上海医保怎样报销?关于上海医保报销你应该知道的事

来源:中国太平洋保险(集团)股份有限公司官网

一、报销条件:

1.参保并正常缴费(指到出院时仍处在参保缴费状态)且待遇审核期满。

2.病种符合“基本医疗保险住院病种目录”。

二、上海医保报销范围:

在职职工每个月工资的2%(单位11%)缴纳医保。看门急诊时,需要先用掉当年医疗保险计入的金额,用掉后进入自负段,自负金额为1500元。

1.在职职工住院

如需住院治疗,只要交了医疗保险,大部分医药费可以由医疗保险承担。首先自负1500元的起付线费用,超过起付线的费用可以由医疗保险按比例报销。如果超过最高支付限额的部分,还可以由附加基金按比例支付。

2.参保人员门诊急诊

参保人员门诊急诊(含家庭病床)所发生的医疗费用设起付标准,一年内医疗费用累计超过起付标准的部分,由城乡居民医保基金按照一定比例支付,剩余部分由个人自负。

三、起付标准:

1.60周岁及以上人员、重残人员以及中小学生和婴幼儿为300元;超过18周岁、不满60周岁人员为500元。

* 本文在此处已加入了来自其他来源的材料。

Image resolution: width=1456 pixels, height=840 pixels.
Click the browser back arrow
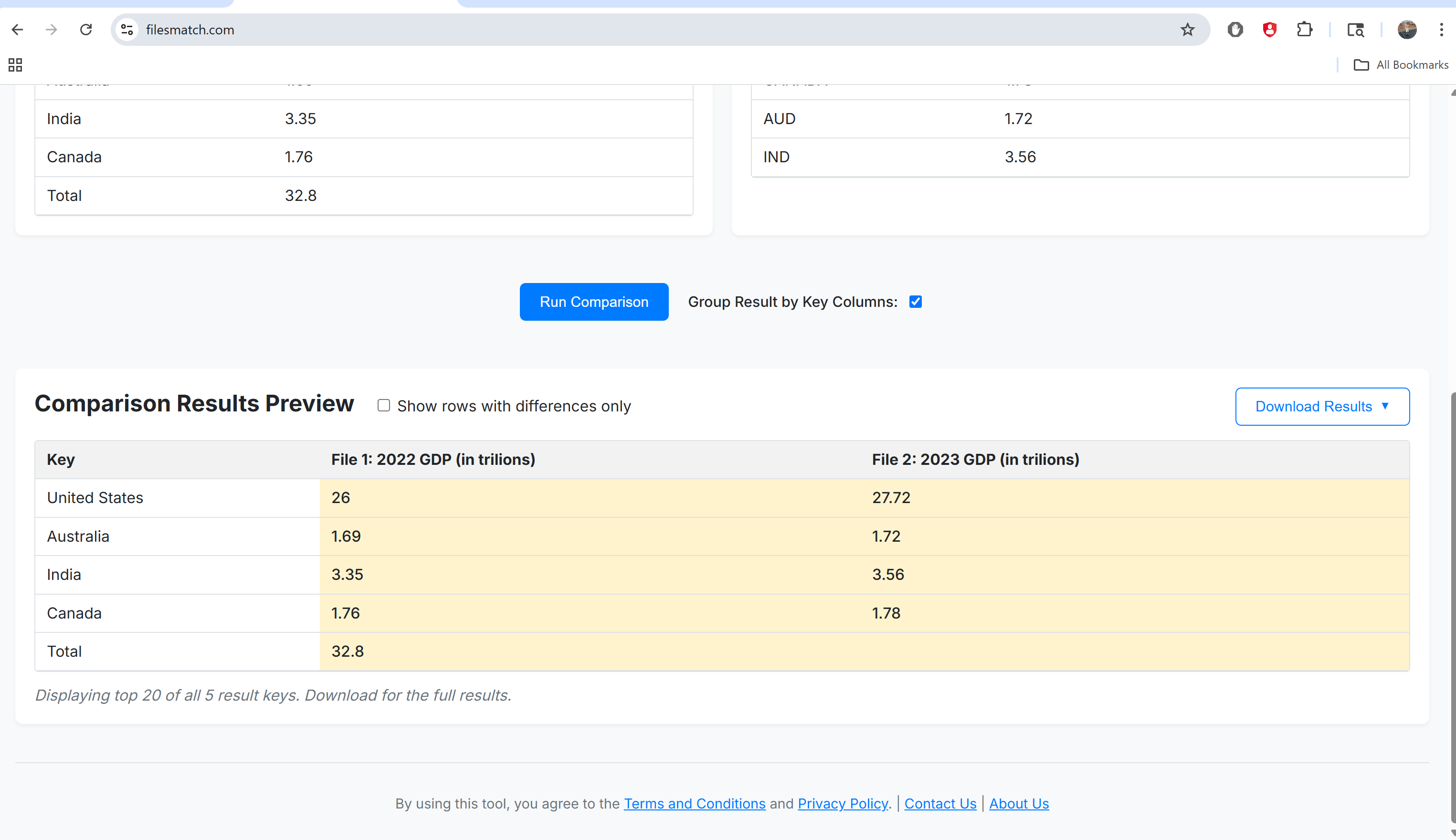point(17,30)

2、参保人员住院一级医疗机构50元,二级医疗机构100元,三级医疗机构300元。

四、报销需携带证件:

1.门急诊医疗费用报销时需要携带身份证、社保卡或医保卡、门诊医疗费专用收据、急诊医疗费专用收据、相关病史资料及复印件、《门急诊就医记录册》急诊附页及复印件等有效证件。

2.留院观察费用报销:申请住院及急诊观察室留院观察费用报销,参保人应提供医疗费专用收据、住院期间的医疗费用清单及复印件、出院小结及复印件。